The defence presented by public health officials as to why they were not able to prevent Covid-19 claiming the lives of so many older people in nursing homes and residential care facilities can be summed up simply: as much as possible was done to avoid that outcome. It has been argued too that the pandemic experience in Ireland is no different from many other countries.

Certainly, the highly infectious nature of this new virus – and the silent manner by which it spread – made it difficult to prevent and control infection in congregated settings. Irish nursing homes are not unique in this particular battle.

But to draw comfort from shared international experience is to shirk a degree of responsibility to examine and, ultimately, concede that more could have been done here specifically to avoid clusters of Covid-19 infection being seeded in almost half of the country’s nursing homes. More importantly, accepting that mistakes were made and lessons must be learned quickly is critical if the most vulnerable people to this virus are to be better protected from a second wave.

For a start, it should be acknowledged that this crisis was not unavoidable. Ireland had a head start on two fronts: learning from the experience of Italy in the second half of February that older people were especially vulnerable to the disease and from reports out of Seattle in the first week of March that this virus could spread rapidly through a care home.

The international experience was not universal either. Greece and Hong Kong both took sweeping pre-emptive actions when their case numbers were low and protected their older populations.
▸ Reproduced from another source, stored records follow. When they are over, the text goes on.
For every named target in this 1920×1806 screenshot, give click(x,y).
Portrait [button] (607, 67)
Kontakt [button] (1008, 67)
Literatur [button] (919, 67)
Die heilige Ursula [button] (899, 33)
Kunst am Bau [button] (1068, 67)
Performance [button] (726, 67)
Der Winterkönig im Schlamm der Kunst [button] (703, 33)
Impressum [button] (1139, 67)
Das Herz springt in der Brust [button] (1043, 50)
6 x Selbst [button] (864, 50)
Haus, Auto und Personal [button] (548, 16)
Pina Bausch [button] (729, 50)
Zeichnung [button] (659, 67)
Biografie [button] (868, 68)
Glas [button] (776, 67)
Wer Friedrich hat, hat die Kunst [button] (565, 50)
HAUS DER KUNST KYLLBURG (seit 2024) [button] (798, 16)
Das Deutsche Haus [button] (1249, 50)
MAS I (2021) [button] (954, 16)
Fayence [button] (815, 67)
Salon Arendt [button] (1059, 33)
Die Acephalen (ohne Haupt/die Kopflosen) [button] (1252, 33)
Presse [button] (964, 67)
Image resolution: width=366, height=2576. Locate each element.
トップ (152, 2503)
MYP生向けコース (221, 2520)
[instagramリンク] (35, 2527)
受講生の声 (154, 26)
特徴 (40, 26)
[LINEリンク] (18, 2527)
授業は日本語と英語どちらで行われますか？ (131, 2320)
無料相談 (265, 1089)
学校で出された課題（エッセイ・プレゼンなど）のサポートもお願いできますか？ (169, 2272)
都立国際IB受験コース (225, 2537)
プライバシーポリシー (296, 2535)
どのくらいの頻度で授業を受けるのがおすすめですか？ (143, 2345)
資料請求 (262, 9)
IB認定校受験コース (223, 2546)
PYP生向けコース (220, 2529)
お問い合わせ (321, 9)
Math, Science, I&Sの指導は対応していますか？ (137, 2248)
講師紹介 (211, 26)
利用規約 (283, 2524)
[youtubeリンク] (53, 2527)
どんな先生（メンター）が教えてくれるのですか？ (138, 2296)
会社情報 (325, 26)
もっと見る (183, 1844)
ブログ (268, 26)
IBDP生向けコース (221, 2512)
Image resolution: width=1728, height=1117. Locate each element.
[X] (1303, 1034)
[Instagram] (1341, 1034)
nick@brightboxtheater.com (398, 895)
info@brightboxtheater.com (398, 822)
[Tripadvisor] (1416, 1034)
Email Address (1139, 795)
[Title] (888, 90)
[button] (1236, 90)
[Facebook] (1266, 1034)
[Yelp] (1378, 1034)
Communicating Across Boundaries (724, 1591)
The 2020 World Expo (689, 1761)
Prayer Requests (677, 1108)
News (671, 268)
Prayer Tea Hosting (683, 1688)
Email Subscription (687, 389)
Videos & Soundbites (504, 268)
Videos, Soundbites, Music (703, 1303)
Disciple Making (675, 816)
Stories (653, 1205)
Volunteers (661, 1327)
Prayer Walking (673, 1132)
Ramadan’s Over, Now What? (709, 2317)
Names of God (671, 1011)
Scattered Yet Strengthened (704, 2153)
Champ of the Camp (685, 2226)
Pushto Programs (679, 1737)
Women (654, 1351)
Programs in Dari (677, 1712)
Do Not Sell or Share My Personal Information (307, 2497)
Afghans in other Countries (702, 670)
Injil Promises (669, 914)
During the crisis, the exclusion of private nursing homes from the State’s health crisis teams meant an important voice was missing

Here, much more should have been done, and earlier, to lock down nursing homes and other care facilities. Once inside, the virus wreaked havoc. A Department of Health report has found that the incidence rate among residents of long-term care facilities was about 45 times greater than the general population. Nursing home residents account for one in every five of almost 25,000 confirmed cases of the disease in the State but more than one in every two of the 1,600 deaths.

The years-long policy of outsourcing elderly care to the private sector untethered the country’s nursing homes from the public health system, leaving it badly exposed in this pandemic. During the crisis, the exclusion of private nursing homes from the State’s health crisis teams meant an important voice was missing when the focus was on the acute hospitals. The surge, when it came, hit the nursing homes, not the hospitals.

Taoiseach Leo Varadkar admitted this week that nursing homes “need greater integration with the health service” and “clear clinical governance so there is no confusion about who’s in charge of medical issues when they arise”. That confusion needs to be cleared up, and quickly.